說來也奇,守著規矩采了三年,丹巖下的川芎竟比以前更茂盛了。有年山洪暴發,沖毀了半坡芎田,可沒過半年,被沖過的地方又冒出了新苗,根須竟順著水流的方向扎進了新土。孫思邈見了,對弟子們說:“你看,草木比人懂‘生生不息’。我們護著它,它就護著我們,這才是醫道——不光要救人,還得救草,救這天地間的靈氣。”
第八回千金著芎事薪火照青史
孫思邈在青城山住了十年,把川芎的故事寫進了《千金要方》和《千金翼方》。他寫川芎“主中風入腦頭痛,寒痹,筋攣緩急,金瘡,婦人血閉無子”,還記下了七十二個含川芎的方劑,有治頭痛的“芎麻飲”,有治閉經的“芎歸湯”,還有治風濕的“獨活寄生湯”——每個方子后面,都寫著“采自青城民間驗方”。
貞觀二十三年,他要離開青城了。臨走那天,阿竹的爺爺采了最好的川芎,用丹巖的紅土包著,送給他。“這土能讓芎根在路上不蔫。”老人說。孫思邈接過,摸了摸那圓鼓鼓的根,說:“我會把它帶到長安,種在藥圃里,讓更多人知道青城的靈草。”
他在長安的藥圃里,依著青城的法子種川芎,春培土,夏澆水,秋修枝,冬藏根。有回唐高宗頭痛難忍,太醫們束手無策,孫思邈用青城川芎配天麻,熬了碗藥湯,皇帝喝了,當天就能臨朝。高宗問這是什么神藥,孫思邈便講了青城山的丹巖,講了阿竹一家的采芎法,講了山民們的“芎葉粑粑”。
后來,《千金方》傳到了東瀛,日本的醫者用川芎治“中風”,效果顯著,便稱它“唐芎”。高麗的使者帶回川芎種子,種在金剛山,那里的川芎竟長得像人參,當地人叫它“芎參”。而青城山下,阿竹的兒子成了藥農,他把孫思邈的《芎種法》刻在竹片上,代代相傳:“春不挖芽,夏不折莖,秋采根,冬藏種,順天者昌,逆天者亡。”
孫思邈晚年時,常對著窗臺上的川芎發呆。那株草,葉片依舊像芹、像荽、像蛇床,辛香里帶著青城的霧、丹巖的火、赤壤的土。

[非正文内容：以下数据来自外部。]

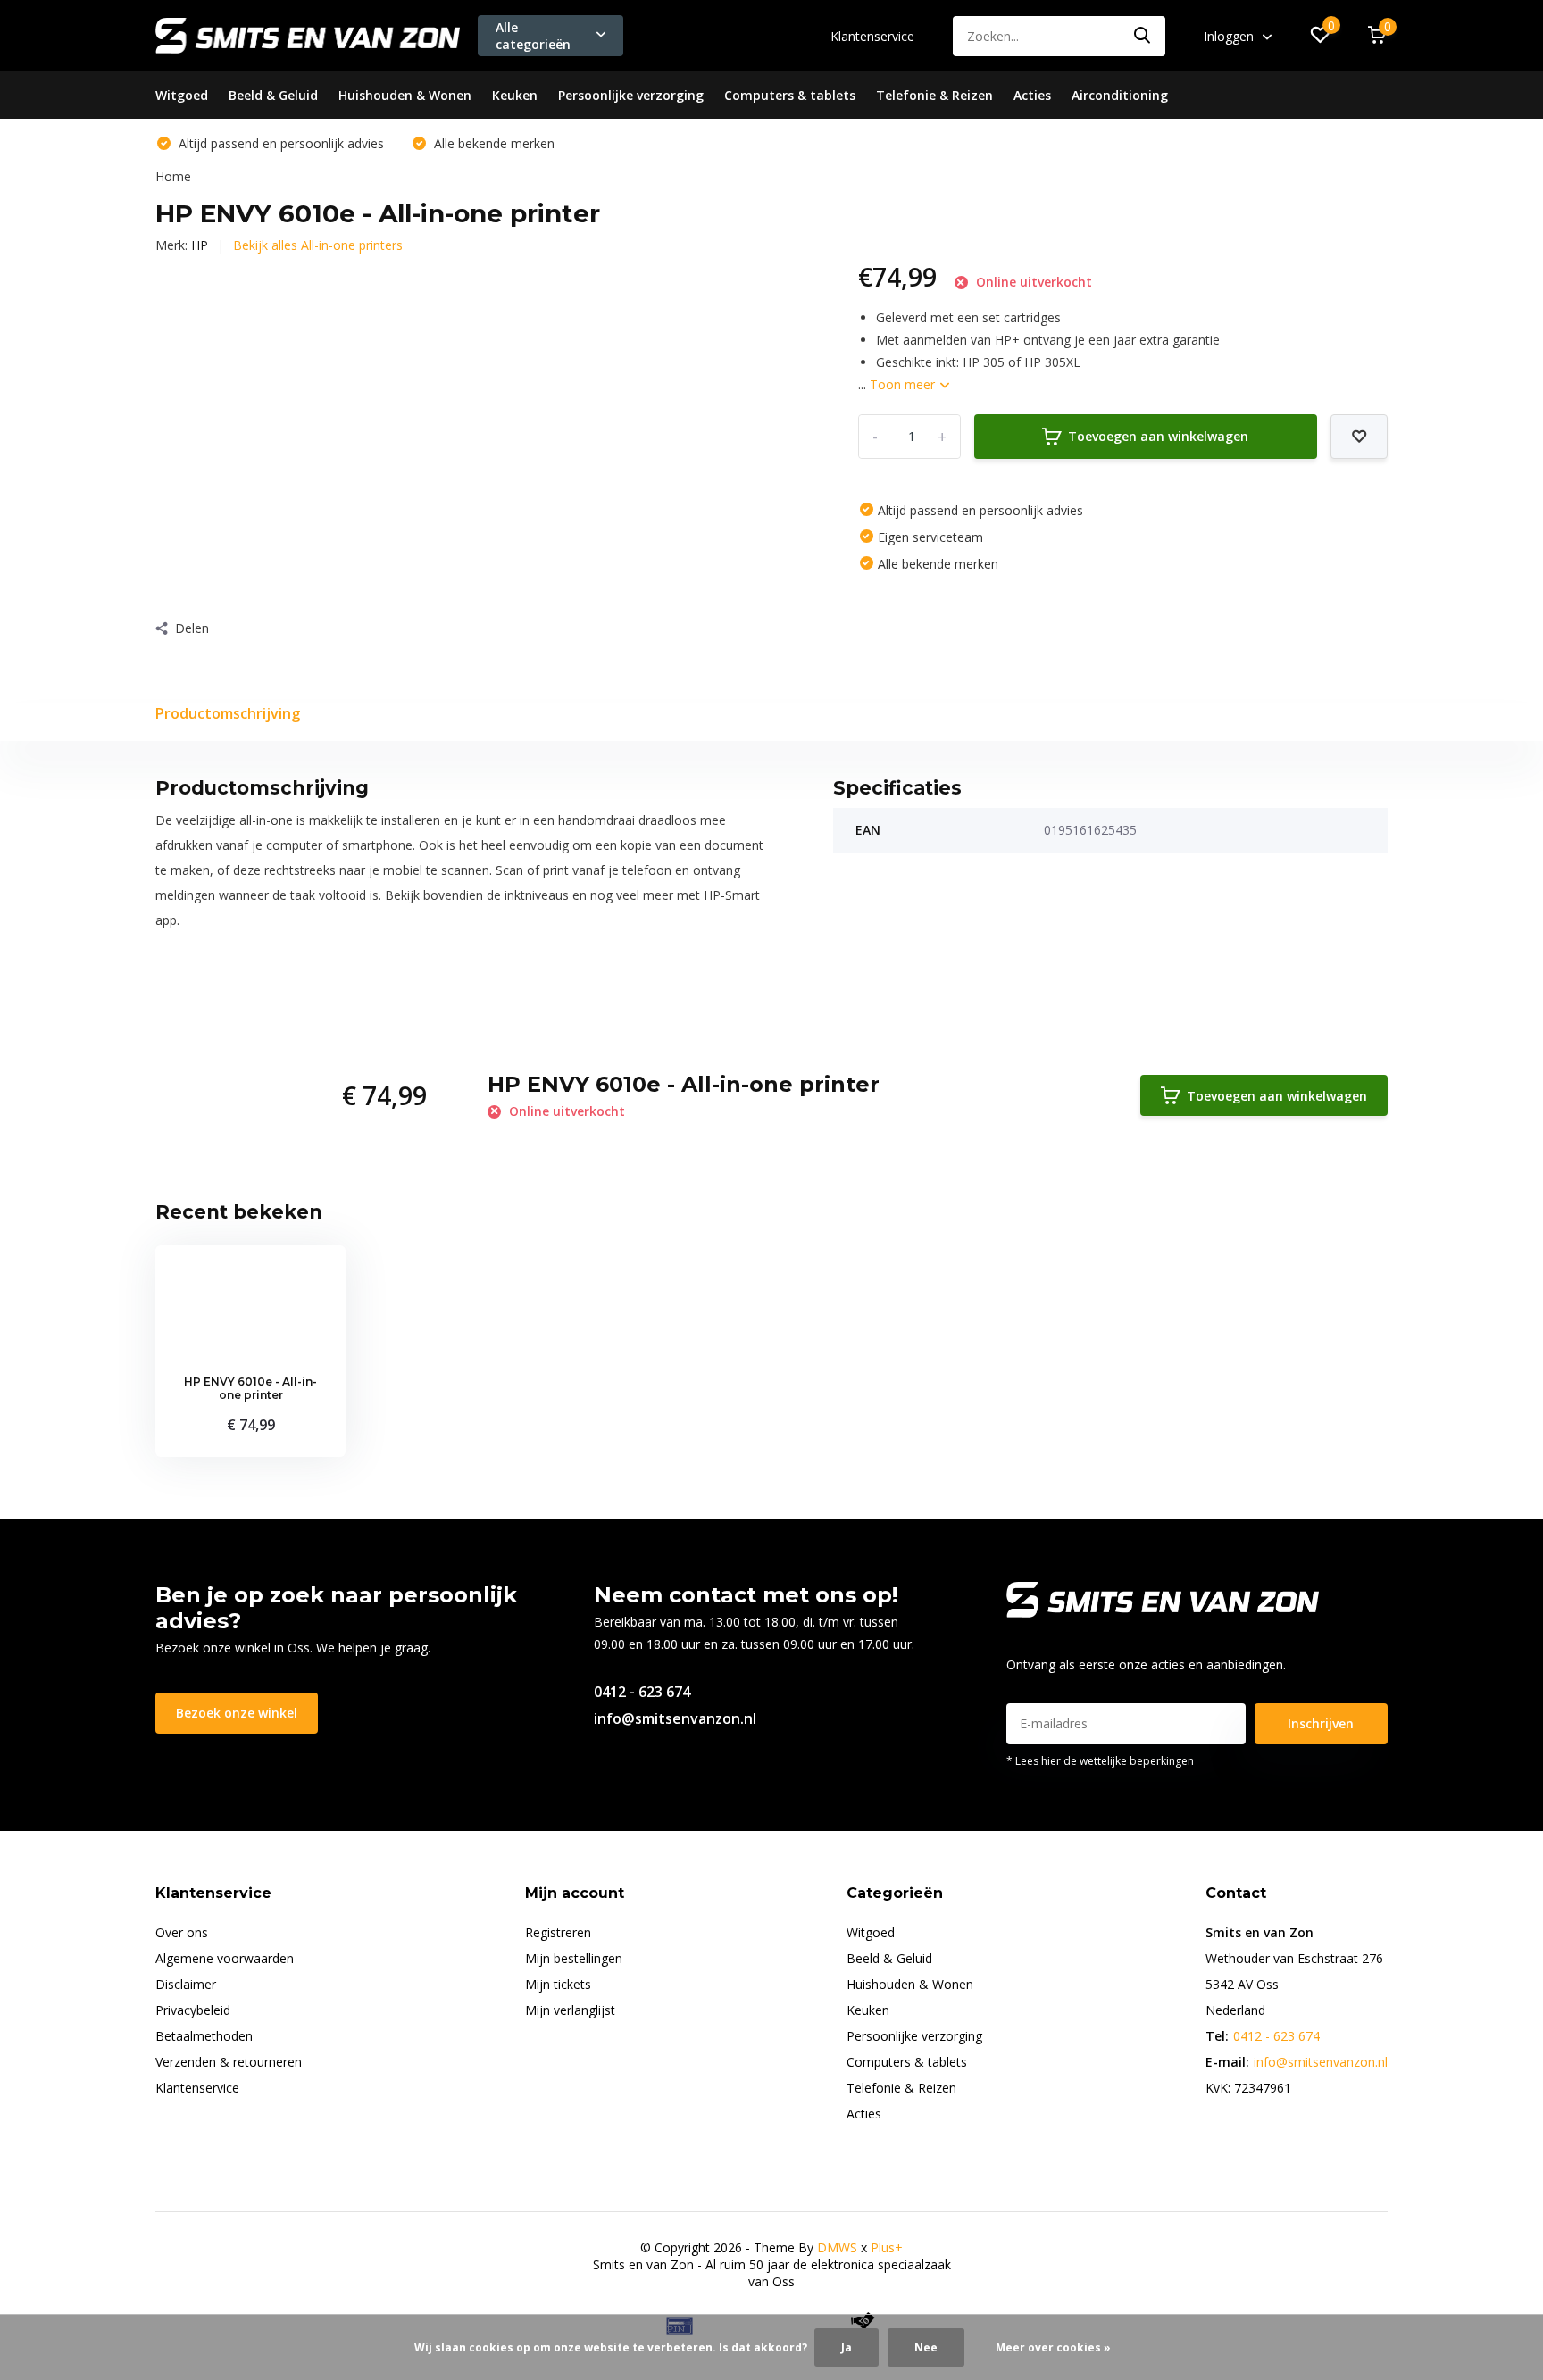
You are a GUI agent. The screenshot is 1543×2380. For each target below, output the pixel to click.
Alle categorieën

他知道,自己寫在書里的,只是川芎的影子,真正的川芎,永遠長在青城的巖縫里,長在山民的藥簍里,長在那些沒被寫下卻代代相傳的日子里。
結語
青城的霧,依舊年復一年地漫過丹巖。川芎的故事,也像這霧,纏纏繞繞,從未散去。從孫思邈在巖縫里發現它的那一刻,到山民把它揉進粑粑、泡進酒里,再到《千金方》把它寫進典籍,傳向四方——它的辛香里,藏著五行的流轉,藏著四氣的更迭,藏著七情的和合,更藏著“實踐先于文獻”的古老智慧。

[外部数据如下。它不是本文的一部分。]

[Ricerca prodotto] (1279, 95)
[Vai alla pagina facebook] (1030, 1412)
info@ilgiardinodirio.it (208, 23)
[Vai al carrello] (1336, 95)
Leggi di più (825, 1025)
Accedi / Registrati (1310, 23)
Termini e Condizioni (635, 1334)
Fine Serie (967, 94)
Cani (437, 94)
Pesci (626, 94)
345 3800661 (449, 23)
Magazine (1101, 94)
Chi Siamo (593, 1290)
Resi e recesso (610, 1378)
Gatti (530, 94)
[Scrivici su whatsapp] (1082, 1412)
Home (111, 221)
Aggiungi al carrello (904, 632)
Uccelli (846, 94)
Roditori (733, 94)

它告訴我們,最好的藥,從來不是書里的字,而是天地生養的靈,是人心積攢的暖。就像青城的川芎,它不管自己叫什么,不管被寫進多少醫書,只是在每個春天發芽,每個秋天結果,等著懂它的人來,一起續寫那段關于草木與生命的永恒對話。
贊詩
丹巖深處藏靈根,霧養霜滋得氣真。
葉借三形含五運,根凝四氣貫周身。
辛能破瘀通經絡,溫可驅寒暖肺肝。
千金一卷傳千古,不及青城藥圃春。
尾章
如今的青城山下,仍有大片的川芎田。藥農們還在唱著阿竹那代人傳下的歌謠:“芎葉青,芎根圓,丹巖底下藏了千百年。春抽芽,夏展葉,秋來挖根救病員。不傷苗,不毀地,留得靈氣在人間。”
國醫館的玻璃柜里,川芎被整齊地碼著,旁邊放著影印的《千金方》。年輕的大夫開方時,總會想起課本里的話:“川芎,辛溫,歸肝、膽、心包經,活血行氣,祛風止痛。”可他們不知道,這行字背后,藏著貞觀年間的那場時疫,藏著阿竹爺爺的戒碑,藏著孫思邈藥爐里的煙火。
只有青城山的霧知道,每當清明,丹巖下的新苗破土時,總會有個青衫老者的影子,蹲在巖邊,聞著那股辛香,像在說:“你看,草木記得一切。”